**Problem set**
- A) According to the Richard O'Kelly article, what fee did Port Vale pay to sign him in July 1986?
- B) Pick up the Richard O'Kelly article after its final sentence and keep writing.

___ Selected text

Personal information
- Full name: Richard Florence O'Kelly
- Date of birth: 8 January 1957 (age 69)
- Place of birth: West Bromwich, England
- Height: 5 ft 10 in (1.78 m)
- Position: Forward

Youth career
- Alvechurch

Senior career*
- Years: Team / Apps / (Gls)
- 1979–1986: Walsall / 204 / (56)
- 1986–1988: Port Vale / 28 / (4)
- 1988: Walsall / 12 / (1)
- 1988–1989: Grimsby Town / 39 / (10)
- Total:  / 283 / (71)

Managerial career
- 2012: Hereford United

= Richard O'Kelly =

English footballer and manager (born 1957)

Richard Florence O'Kelly (born 8 January 1957) is an English former footballer turned manager.

He began his career at Walsall in 1979, as they won promotion into the Third Division in 1979–80, where they remained for his next six seasons at Fellows Park. During that time, he scored 56 goals in 204 league games. He was sold to Port Vale for a £6,000 fee in July 1986, before returning to Walsall on a free transfer January 1988. Helping the "Saddlers" to win promotion via the play-offs, he moved on to Grimsby Town before retiring due to injury the following year.

After retiring due to injury in 1989, he took up coaching and has served as the assistant manager at Hereford United, Bournemouth, and Doncaster Rovers. He became a manager for the first time with Hereford United in March 2012 but quit the post two months later after the "Bulls" were relegated out of the Football League. He immediately returned to the number two role at former club Walsall before following manager Dean Smith to Brentford in November 2015.

==Playing career==
===Walsall===
O'Kelly started his career with Alvechurch before moving into the English Football League with Walsall in 1979 after being signed by manager Alan Buckley. The "Saddlers" were promoted into the Third Division as Fourth Division as runners-up in 1979–80, two points behind champions Huddersfield Town. Walsall retained their third-tier status in 1980–81 by finishing one place and one point above the drop zone. They came even closer to relegation in 1981–82, finishing ahead of relegated Wimbledon on goal difference. They then improved, finishing tenth in 1982–83, before finishing sixth in 1983–84, eight points behind promoted Sheffield United. However, Walsall dropped to eleventh in 1984–85, and O'Kelly was the club's top scorer with 18 goals. They finished sixth in 1985–86, nine points behind promoted Derby County. In his seven years at Fellows Park, he made over 200 appearances, with a goal rate of one goal every four games.

===Port Vale===
In July 1986, the cultured striker joined fellow West Midlands and Third Division side Port Vale for a £6,000 fee. His Vale Park career started with a bang as he scored on his debut in a 2–2 draw at Middlesbrough on 23 August 1986. After playing the next three matches, he was struck down with an injury to his knee ligaments, which required an operation the following January. Sidelined for the rest of the 1986–87 season, he returned to the first-team at the beginning of the 1987–88 season, and scored three goals in 22 appearances.

______
___ Information given

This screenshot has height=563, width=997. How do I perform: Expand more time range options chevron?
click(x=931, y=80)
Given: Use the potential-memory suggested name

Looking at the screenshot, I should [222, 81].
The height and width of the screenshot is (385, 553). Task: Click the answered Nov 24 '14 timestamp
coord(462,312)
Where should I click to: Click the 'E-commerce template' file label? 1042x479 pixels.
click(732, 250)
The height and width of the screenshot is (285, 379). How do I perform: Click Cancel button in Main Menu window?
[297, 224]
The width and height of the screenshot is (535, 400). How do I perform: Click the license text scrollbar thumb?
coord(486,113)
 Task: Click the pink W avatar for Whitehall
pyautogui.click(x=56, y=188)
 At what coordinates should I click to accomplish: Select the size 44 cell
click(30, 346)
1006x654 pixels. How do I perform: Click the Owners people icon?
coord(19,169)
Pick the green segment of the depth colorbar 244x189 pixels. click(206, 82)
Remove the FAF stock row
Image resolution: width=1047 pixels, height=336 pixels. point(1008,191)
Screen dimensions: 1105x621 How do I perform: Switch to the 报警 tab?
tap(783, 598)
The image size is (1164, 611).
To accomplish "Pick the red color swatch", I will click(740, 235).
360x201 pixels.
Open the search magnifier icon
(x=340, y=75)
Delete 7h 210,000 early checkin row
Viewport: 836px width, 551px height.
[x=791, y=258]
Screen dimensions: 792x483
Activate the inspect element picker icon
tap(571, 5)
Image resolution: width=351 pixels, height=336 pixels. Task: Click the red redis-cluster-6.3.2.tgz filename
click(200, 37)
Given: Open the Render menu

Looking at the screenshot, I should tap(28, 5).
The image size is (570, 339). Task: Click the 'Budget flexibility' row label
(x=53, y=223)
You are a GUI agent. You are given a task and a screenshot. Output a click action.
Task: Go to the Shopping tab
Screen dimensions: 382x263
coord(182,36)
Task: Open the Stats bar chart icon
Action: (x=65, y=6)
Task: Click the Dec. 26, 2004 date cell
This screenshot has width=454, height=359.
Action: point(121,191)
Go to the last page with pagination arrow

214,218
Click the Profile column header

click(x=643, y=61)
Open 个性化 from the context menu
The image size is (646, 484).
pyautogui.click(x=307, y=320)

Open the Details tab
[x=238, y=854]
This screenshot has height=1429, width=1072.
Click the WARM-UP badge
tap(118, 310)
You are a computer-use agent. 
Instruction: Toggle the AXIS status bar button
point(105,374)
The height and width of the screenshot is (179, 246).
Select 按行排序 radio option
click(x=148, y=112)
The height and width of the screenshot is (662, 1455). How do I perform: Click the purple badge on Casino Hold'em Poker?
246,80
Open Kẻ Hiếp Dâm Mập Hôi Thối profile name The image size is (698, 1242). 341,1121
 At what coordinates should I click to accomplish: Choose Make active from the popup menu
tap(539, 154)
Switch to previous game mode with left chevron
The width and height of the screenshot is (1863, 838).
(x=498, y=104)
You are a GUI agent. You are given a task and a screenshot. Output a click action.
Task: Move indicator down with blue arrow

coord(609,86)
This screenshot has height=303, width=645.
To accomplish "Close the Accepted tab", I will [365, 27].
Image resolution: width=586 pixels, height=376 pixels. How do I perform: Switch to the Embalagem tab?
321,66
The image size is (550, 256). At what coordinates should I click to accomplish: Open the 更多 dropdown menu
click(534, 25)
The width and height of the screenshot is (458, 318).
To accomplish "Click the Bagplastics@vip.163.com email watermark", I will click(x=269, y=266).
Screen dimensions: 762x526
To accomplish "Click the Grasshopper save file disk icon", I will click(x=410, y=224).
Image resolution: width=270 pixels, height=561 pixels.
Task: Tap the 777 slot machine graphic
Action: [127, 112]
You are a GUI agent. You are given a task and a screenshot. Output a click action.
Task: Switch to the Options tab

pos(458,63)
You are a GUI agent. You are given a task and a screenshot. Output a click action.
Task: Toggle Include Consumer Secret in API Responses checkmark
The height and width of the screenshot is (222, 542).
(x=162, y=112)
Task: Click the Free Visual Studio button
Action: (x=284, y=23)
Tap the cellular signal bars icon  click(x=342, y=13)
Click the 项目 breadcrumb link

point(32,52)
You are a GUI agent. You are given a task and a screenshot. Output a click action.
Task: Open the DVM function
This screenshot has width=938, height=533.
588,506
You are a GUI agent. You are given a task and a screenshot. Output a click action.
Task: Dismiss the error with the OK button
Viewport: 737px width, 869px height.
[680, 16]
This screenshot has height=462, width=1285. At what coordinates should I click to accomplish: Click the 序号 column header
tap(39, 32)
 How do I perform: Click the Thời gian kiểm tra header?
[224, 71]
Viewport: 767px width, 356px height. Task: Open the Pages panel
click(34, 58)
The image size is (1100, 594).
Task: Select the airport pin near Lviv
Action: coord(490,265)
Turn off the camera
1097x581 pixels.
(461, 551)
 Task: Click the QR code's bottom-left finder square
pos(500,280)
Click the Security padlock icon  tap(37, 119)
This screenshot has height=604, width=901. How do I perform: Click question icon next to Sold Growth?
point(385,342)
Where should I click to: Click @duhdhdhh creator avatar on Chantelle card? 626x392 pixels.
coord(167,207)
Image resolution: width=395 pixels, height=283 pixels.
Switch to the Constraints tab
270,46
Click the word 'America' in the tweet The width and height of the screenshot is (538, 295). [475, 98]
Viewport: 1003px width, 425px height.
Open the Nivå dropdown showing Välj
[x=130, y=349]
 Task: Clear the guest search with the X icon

______

**Answers for the exercise**
- A) £6,000

- B)
===Return to Walsall===
In January 1988, John Rudge allowed him to return to Walsall on a free transfer. The club won promotion at the end of the 1987 season under Tommy Coakley's stewardship, beating Bristol City 4–0 in the play-off final. He then joined former manager Alan Buckley at Fourth Division Grimsby Town, as the "Mariners" posted a ninth-place finish in 1988–89; O'Kelly finished his playing career in 1989 following a bad injury sustained playing for Grimsby in an encounter with Doncaster Rovers.

==Management career==

===Coaching===
After finishing his playing career, O'Kelly worked as Port Vale's community officer from August 1990 to May 1991 before returning to Blundell Park as a youth team coach. He left Grimsby for the same position at West Bromwich Albion in 1994. He spent seven years at The Hawthorns as a youth team coach and then six months at Aston Villa before joining Hereford United in 2002 as assistant manager to Graham Turner.

He was appointed assistant manager of Bournemouth in the summer of 2004 and two years later followed manager Sean O'Driscoll to Doncaster Rovers. Under the pair's first full season at Rovers, the club gained promotion into the Championship after winning the League One play-off final in 2008 against Leeds United. The pair were placed on 'gardening leave' by the club in September 2011, with Rovers sitting bottom of the Championship.

In November 2011 he announced his return to Walsall, coaching for the club voluntarily.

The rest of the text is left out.